Reproduce the text of every entry below, line for line and without changes, leaving out the pictures.
>> begin Extracted material
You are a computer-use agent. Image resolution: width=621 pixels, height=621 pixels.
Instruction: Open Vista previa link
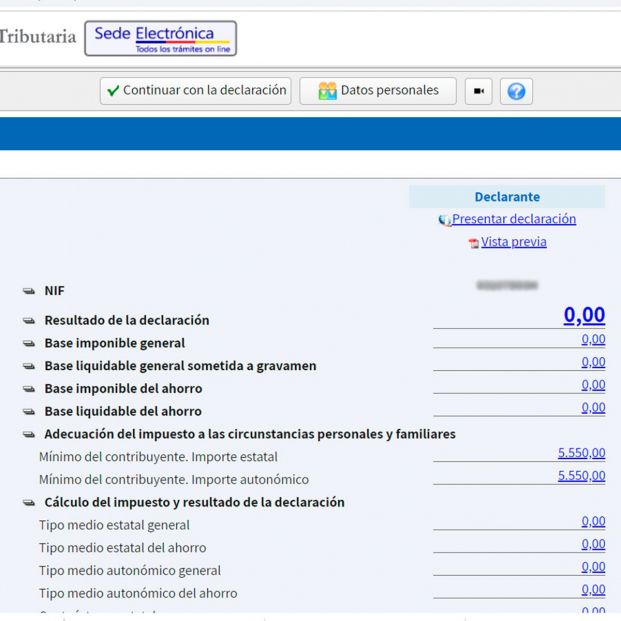pyautogui.click(x=513, y=242)
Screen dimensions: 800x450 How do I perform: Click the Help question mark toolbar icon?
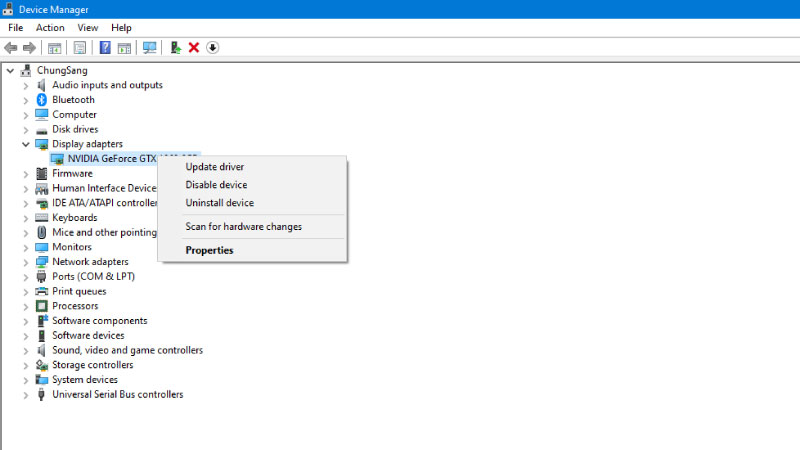coord(105,48)
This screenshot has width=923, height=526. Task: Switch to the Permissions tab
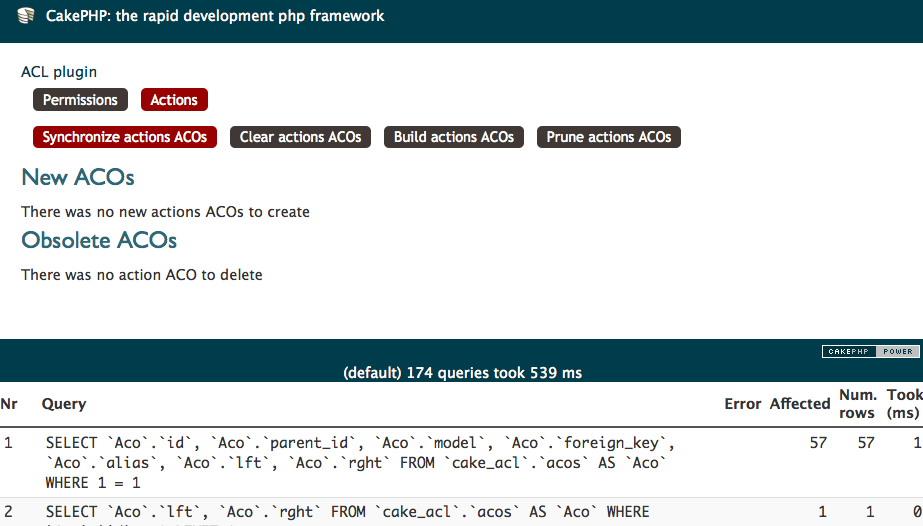80,100
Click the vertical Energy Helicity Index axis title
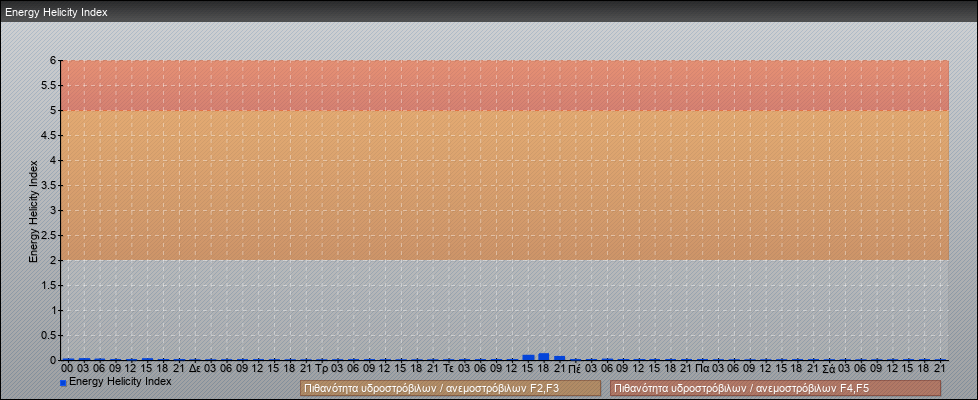The width and height of the screenshot is (978, 400). pos(33,210)
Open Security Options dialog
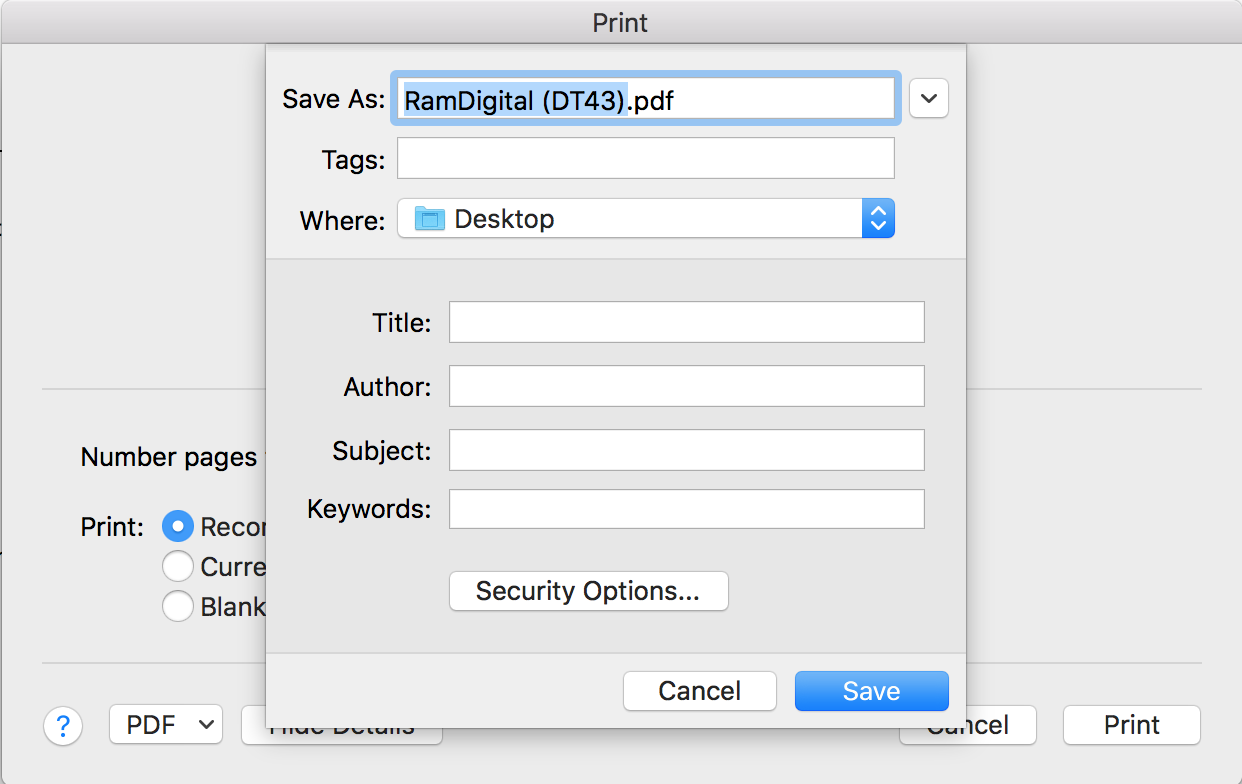The image size is (1242, 784). click(589, 591)
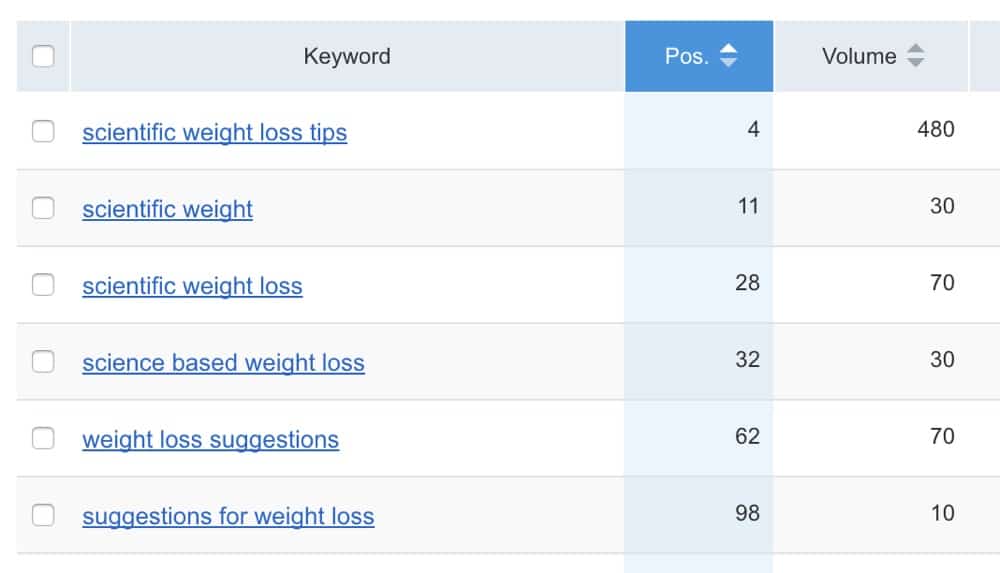This screenshot has height=573, width=1000.
Task: Click the Volume column header label
Action: [858, 57]
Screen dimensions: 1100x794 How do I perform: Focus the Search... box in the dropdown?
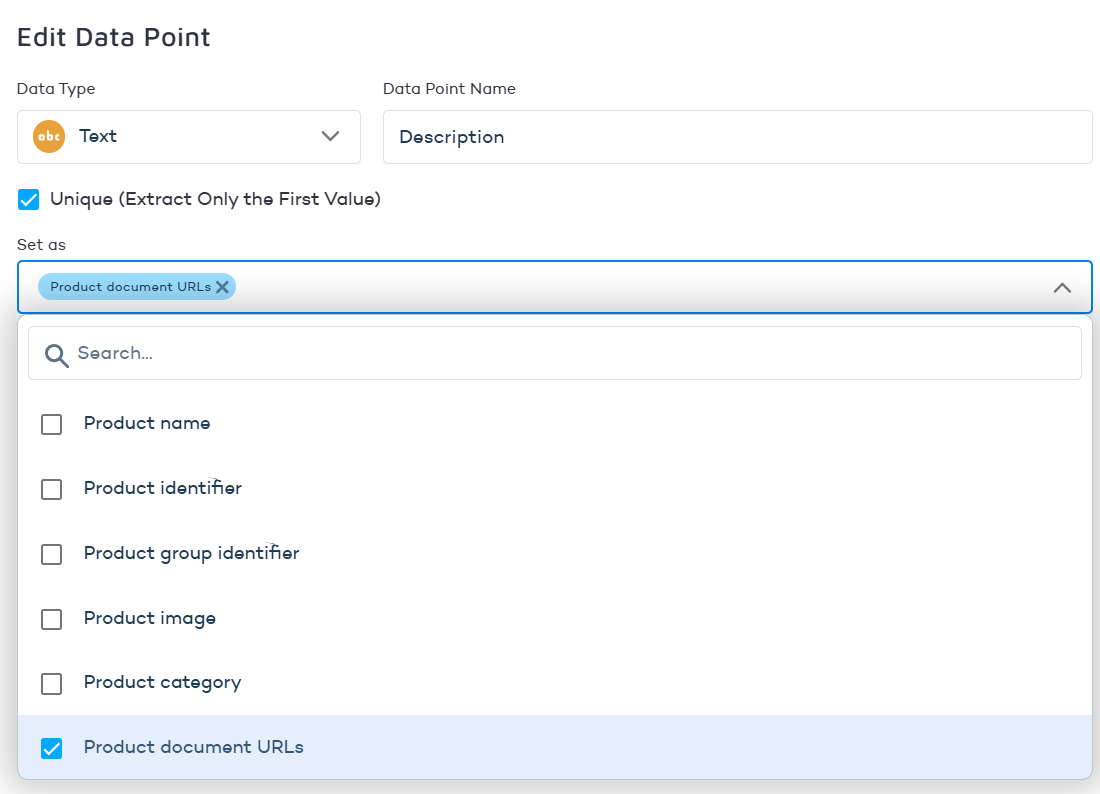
>> end Extracted material
_Reply_
You are a computer-use agent. Image resolution: width=621 pixels, height=621 pixels.
Instruction: Open Vista previa link
pyautogui.click(x=513, y=242)
Screen dimensions: 800x450 How do I perform: Click the Help question mark toolbar icon?
coord(105,48)
This screenshot has width=923, height=526. Task: Switch to the Permissions tab
80,100
Click the vertical Energy Helicity Index axis title
The width and height of the screenshot is (978, 400). pos(33,210)
Open Security Options dialog
The image size is (1242, 784). click(589, 591)
This screenshot has height=573, width=1000.
Task: Click the Volume column header label
Action: [858, 57]
Screen dimensions: 1100x794 How do I perform: Focus the Search... box in the dropdown?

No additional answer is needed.